Nesta quarta-feira, o governo norte-americano anunciou um pacote adicional de ajuda militar de US$ 1,85 bilhão (cerca de R$ 9,6 bilhões), que incluiu um sistema de defesa aérea Patriot. Segundo o Departamento de Defesa dos EUA, o treinamento das tropas ucranianas sobre como operar os sistemas Patriot deve levar vários meses.
Em coletiva de imprensa feita com Zelensky horas depois do encontro, Biden admitiu que levará um tempo para completar o treinamento das tropas ucranianas, mas que acredita que os sistemas serão um "recurso crítico" para a defesa do país.
O presidente estadunidense ainda reforçou seu apoio ao regime ucraniano e disse que a Organização do Tratado do Atlântico Norte (OTAN) e a União Europeia (UE) seguem ao lado de Zelensky.

"Vocês nunca estarão sozinhos", disse Biden ao ucraniano durante a coletiva.

Em seguida Zelensky se dirige ao Capitólio, onde fará um discurso, por volta das 21h30 no horário de Brasília (19h30 horário local). Após deixar o Capitólio, ele deve embarcar de volta para a Ucrânia.
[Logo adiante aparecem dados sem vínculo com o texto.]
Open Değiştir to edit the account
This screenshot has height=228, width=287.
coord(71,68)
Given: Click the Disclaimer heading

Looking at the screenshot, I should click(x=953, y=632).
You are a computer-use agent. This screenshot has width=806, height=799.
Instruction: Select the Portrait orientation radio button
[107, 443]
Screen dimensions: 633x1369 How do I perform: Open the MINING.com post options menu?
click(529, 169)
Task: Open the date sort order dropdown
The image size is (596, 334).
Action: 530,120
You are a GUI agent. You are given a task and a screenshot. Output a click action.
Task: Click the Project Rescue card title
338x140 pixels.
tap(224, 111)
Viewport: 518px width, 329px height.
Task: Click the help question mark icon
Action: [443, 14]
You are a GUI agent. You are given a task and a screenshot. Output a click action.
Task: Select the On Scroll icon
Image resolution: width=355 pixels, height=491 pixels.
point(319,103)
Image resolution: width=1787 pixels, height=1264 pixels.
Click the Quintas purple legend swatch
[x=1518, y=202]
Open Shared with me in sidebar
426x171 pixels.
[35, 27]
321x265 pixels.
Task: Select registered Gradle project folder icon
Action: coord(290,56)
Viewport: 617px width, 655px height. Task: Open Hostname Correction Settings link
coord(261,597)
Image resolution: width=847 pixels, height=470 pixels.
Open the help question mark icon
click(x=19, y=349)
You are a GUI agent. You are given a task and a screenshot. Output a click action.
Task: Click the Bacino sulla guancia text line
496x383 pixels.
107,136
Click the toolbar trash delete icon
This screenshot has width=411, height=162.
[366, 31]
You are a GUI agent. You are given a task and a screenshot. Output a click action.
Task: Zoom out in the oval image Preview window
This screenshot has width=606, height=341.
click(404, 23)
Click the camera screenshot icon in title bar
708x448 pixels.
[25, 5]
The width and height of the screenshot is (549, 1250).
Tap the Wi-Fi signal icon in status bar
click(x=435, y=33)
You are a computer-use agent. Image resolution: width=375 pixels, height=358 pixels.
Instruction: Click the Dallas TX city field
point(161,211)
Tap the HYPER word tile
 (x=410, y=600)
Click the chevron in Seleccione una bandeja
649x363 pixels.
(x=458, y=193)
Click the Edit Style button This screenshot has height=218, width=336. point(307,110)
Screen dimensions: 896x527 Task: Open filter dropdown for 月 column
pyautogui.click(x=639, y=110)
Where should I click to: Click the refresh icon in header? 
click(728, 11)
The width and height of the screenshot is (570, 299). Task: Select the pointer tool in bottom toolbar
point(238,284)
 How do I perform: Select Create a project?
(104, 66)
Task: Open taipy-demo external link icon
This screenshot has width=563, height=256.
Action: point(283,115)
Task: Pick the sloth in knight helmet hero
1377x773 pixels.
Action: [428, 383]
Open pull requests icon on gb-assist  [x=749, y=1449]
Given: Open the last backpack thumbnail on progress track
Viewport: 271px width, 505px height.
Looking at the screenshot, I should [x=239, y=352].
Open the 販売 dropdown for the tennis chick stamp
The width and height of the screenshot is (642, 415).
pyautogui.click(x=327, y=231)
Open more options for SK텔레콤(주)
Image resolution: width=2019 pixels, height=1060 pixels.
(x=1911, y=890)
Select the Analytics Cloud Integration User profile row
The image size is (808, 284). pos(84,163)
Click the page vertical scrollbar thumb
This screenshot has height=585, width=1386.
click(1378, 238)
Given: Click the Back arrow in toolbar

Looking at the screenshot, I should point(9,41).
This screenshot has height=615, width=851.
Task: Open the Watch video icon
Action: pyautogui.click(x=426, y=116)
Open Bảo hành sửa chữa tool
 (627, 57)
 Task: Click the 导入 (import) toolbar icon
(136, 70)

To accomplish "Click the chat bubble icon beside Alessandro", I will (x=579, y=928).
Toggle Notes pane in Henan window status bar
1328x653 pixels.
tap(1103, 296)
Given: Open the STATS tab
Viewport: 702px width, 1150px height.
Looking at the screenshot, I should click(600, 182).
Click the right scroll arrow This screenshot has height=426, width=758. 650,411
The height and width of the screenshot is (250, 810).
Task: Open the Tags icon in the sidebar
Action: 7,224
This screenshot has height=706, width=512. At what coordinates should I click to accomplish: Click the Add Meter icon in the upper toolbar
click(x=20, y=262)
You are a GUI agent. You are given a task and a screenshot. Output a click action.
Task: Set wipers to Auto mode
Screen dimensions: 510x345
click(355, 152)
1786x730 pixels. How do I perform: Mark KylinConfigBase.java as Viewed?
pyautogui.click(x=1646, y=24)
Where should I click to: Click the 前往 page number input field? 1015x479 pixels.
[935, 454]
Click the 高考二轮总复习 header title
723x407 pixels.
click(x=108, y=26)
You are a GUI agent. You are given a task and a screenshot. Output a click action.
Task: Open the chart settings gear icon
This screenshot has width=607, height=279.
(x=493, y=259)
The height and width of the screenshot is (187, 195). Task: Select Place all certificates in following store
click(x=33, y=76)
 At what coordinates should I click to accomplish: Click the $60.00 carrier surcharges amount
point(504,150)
Rússia já alertou para os riscos sobre o envios de armas para a Ucrânia

Diplomatas e oficiais da Rússia têm alertado para os riscos relacionados ao aumento do fornecimento de armas indiscriminadamente à Ucrânia.
Durante reunião do Conselho de Segurança da ONU realizada na última sexta-feira (9), o representante permanente da Rússia, Vasily Nebenzya, disse que o contrabando de armas fornecidas a Kiev para países terceiros está crescendo e deve servir de alerta.
Durante reunião do Conselho de Segurança da ONU realizada no dia 9 de dezembro, o representante permanente da Rússia, Vasily Nebenzya, disse que o contrabando de armas fornecidas a Kiev para países terceiros está crescendo e deve servir de alerta.
Dmitry Polyansky, primeiro vice-representante Rússia na ONU, acrescentou durante a sessão que o Ocidente não poderá culpar a Rússia por cair nas mãos de terroristas as armas fornecidas pelos países ocidentais à Ucrânia.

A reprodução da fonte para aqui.